Part of my job is handling emails that are returned by our overworked imp, Mailer-Daemon, as undeliverable. Now, I don’t think I’m too much of a complainer. I can understand, for instance, typographical errors. If you leave off a letter, or hit the wrong key, while typing an email address…well, it happens to everyone.
Also, if you’re simply unfamiliar with computers and the internet and things, sure, I can understand how instead of asmith@netzero.net, you might think that asmith@net0.net is proper form. Such trifles are an amusing respite from the dull discipline of office life.
But, people, please…
If you have a customer, South Carolina Widget Systems, and they tell you that their email address is info@fcws.com, don’t you think that, just maybe, the host name is formed from their company initials, and that "f’ should more likely be an “s”?

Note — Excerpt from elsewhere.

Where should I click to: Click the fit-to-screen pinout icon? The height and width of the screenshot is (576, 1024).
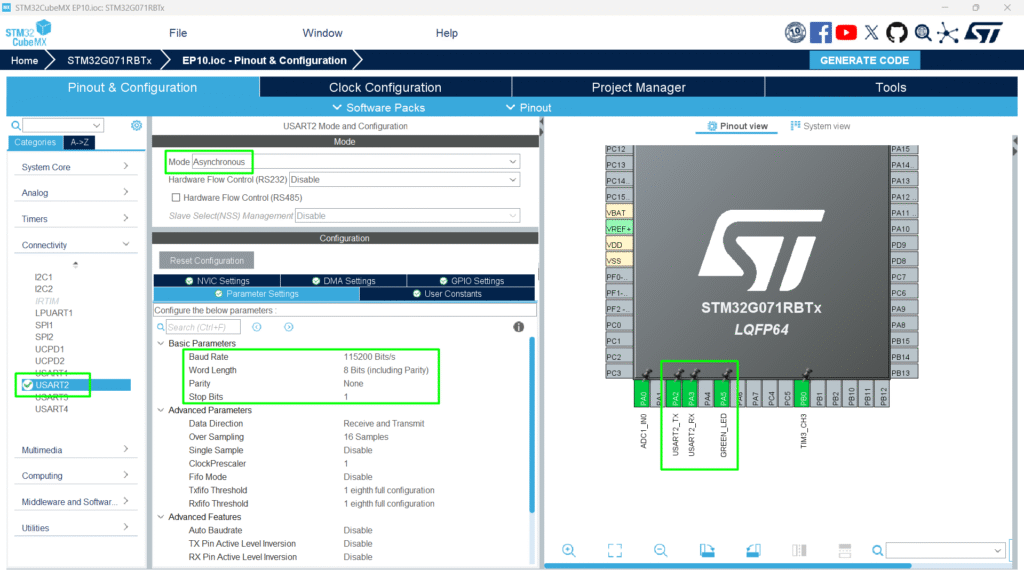[x=615, y=551]
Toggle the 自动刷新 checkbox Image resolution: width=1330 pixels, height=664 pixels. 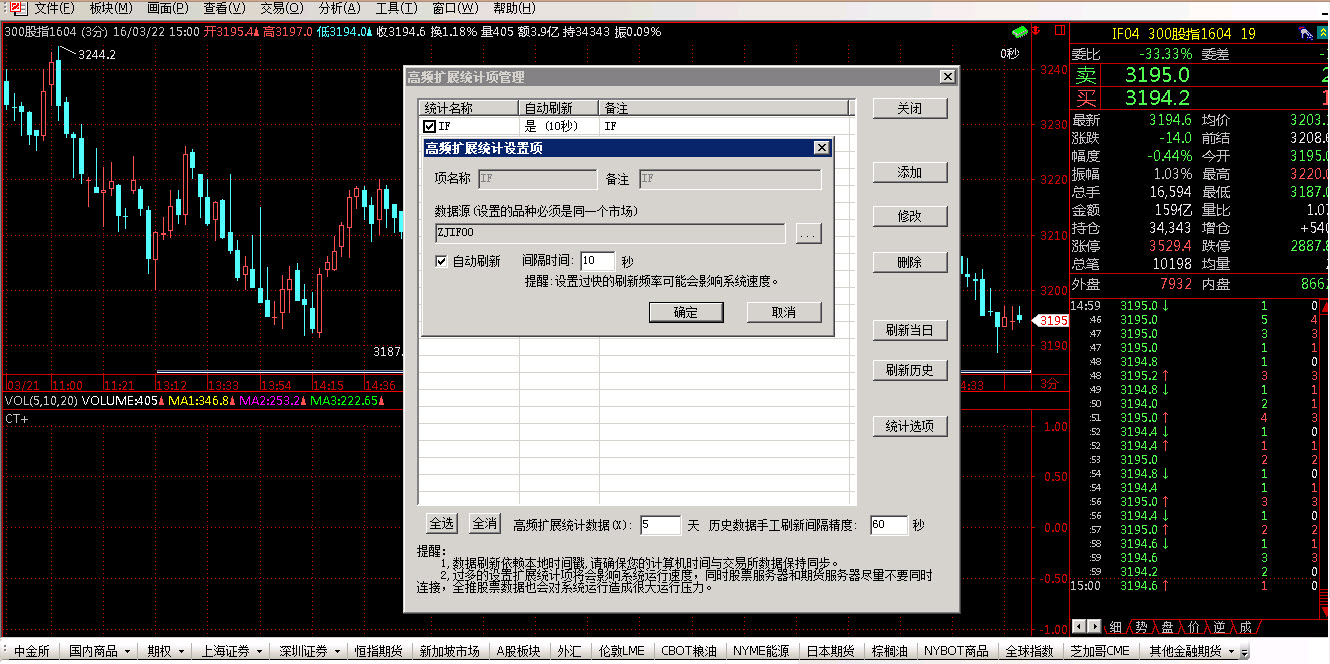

Yep, business names may contain clues to help you obtain the correct email address. Like that law firm, Bennett and Graves? Their actual email address was supposed to be jgraves@lawbg.com, not jgraves@lobbyg.com. There is no “Lobby G” in that building, my under-educated friend.
If you take an order from a woman whose name you spelled as Elizabeth Gray, and her business name as Gray’s Tile and Wallcovering, and you actually take the time to write and attach a note to the customer’s order saying that the spelling is Gray with an “a”, not Grey with an “e”, and then send the order confirmation message to elizabeth_grey@aol.com, do you really, really stand and scratch your head in wonder as to why that email is returned to us as undeliverable?
Because a letter “o” and a numeral “0” are both, you know, circular, do you think something sent to billyblank@a0l.c0m is going to be received nonetheless?
Finally, I’d like to remark upon the co-worker who handled an order from Acme Corporation and sent the email to acmecorporationoneword@juno.com – but that’s just too unbelievable. It has to be some kind of joke.
Right?
(Note: all email addresses have been changed to protect the innocent.)